Detroit’s long-standing financial issues have also become their opportunity to lead with policy. I’ve written about this a few times. In 2013, Detroit announced plans to convert its property tax to a land value tax. If you’re not familiar with this, it was an extremely popular concept promoted by Henry George in the 1880s. It was so popular at the time that Henry George used it to run for Mayor of NYC and for President. He lost both but still maintained a huge following. 100,000 people attended his funeral. He’s relatively unknown today, but the concepts live on and are gaining more followers year by year. Detroit has not voted on implementing a land value tax yet, but the plan is still on the table.

This is something that would be nearly impossible to implement in Boston due to entrenched special interests and the strength of the local real estate crowd. In other words, Boston is too successful to test radical change, even if it would be a net benefit. Same with NYC. Yet, today you can still find abandoned buildings and lots in both Boston and NYC that sit unused year after year. An interim step would be to initiate an extremely high abandoned lot or abandoned building tax so that people can’t continue to waste scarce city resources at the expense of the residents. If Detroit or Argentina’s policy changes are successful, their failure-turnaround stories will have a massive positive impact on policy for many decades, if not centuries.

 

3 Mile Island

Necessity is the mother of invention. Nuclear energy is undergoing a massive rebranding thanks to AI. AI’s energy requirements extend far beyond what the current grid can offer. As a result, Microsoft has signed a 20 year PPA, power purchase agreement, with Constellation Energy to buy the entirety of their available nuclear power capacity to run AI datacenters.

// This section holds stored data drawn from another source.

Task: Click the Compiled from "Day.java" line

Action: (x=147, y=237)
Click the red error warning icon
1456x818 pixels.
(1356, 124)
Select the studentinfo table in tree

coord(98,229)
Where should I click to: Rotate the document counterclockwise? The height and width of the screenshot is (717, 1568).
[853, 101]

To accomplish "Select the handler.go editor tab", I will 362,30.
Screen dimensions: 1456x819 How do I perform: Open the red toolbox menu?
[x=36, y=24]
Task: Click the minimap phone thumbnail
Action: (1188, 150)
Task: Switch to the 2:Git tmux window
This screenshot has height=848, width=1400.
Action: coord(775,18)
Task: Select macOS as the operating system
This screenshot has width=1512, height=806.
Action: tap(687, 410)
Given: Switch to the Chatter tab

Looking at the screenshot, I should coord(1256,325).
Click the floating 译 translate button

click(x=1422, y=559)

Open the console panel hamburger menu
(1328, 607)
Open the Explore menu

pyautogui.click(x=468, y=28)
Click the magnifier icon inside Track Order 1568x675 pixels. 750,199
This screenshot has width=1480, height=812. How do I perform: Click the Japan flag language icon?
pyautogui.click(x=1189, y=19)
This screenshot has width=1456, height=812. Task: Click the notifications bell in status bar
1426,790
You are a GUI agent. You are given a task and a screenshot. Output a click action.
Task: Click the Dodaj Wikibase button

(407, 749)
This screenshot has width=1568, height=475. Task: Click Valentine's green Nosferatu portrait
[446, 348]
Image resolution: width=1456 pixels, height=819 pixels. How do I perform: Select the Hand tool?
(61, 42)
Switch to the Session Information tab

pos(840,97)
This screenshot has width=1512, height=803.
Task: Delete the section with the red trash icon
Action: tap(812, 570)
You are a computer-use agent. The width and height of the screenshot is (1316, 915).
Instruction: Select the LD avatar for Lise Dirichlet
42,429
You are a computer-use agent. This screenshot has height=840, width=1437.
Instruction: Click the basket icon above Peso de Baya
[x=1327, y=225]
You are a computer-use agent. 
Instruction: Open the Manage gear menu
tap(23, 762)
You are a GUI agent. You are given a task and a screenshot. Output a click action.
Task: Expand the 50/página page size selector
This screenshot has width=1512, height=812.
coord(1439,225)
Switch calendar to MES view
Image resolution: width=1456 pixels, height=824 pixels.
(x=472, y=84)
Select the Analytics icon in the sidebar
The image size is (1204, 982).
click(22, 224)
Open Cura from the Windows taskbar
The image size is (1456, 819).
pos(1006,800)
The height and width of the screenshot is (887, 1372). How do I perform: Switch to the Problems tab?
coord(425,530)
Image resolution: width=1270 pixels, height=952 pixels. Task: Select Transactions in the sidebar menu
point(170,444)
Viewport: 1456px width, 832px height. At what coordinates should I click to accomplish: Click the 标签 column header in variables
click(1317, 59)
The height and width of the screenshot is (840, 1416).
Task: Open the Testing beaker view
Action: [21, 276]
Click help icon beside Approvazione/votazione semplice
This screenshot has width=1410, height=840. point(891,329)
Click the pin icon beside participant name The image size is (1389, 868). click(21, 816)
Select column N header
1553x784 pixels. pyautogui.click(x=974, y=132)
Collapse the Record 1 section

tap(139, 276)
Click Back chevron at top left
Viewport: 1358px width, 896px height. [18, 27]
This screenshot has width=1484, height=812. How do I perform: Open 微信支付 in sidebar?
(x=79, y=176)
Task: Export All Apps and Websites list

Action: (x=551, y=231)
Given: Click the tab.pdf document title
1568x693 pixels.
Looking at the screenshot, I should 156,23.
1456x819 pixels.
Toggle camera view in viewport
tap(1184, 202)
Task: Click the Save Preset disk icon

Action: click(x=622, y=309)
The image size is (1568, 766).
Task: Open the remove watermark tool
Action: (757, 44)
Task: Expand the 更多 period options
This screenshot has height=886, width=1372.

3 Mile Island experienced a partial meltdown in 1979 which released radioactive gases locally. No deaths were recorded during, after or even 20 years later. It’s assumed at this point that there was no impact. Experience and instinct say not to trust studies like this fully. Still, it wasn’t nearly as catastrophic as other meltdown events like Chernobyl or Fukushima, which had indirect deaths tallied in the low thousands. As scary as nuclear issues seem from a basic level, they also appear to be dramatically overstated in ways that end up doing far more harm than good.

Energy policy can be a tricky subject to navigate. Knowledgeable friends have repeatedly told me that energy policy will always eventually flow towards higher-density sources. Nuclear fuel produces orders of magnitude more energy per unit of weight than oil and gas. It’s not even close. Even though it has been unpopular for simple safety reasons, AI seems to have kicked off the rebranding of the Nuclear energy campaign as the best energy source.

I haven’t fully researched the numbers in greater detail just yet, but the financing of a new power plant is typically priced over a few decades, or say 30 years. The usual life of a new reactor may extend beyond 100 years. This means after year 30, a new nuclear project could potentially run debt-free at operational cost for the following 70 years. This would make the plants dramatically more valuable than their upfront cost would initially suggest. Overall, this is a positive trend.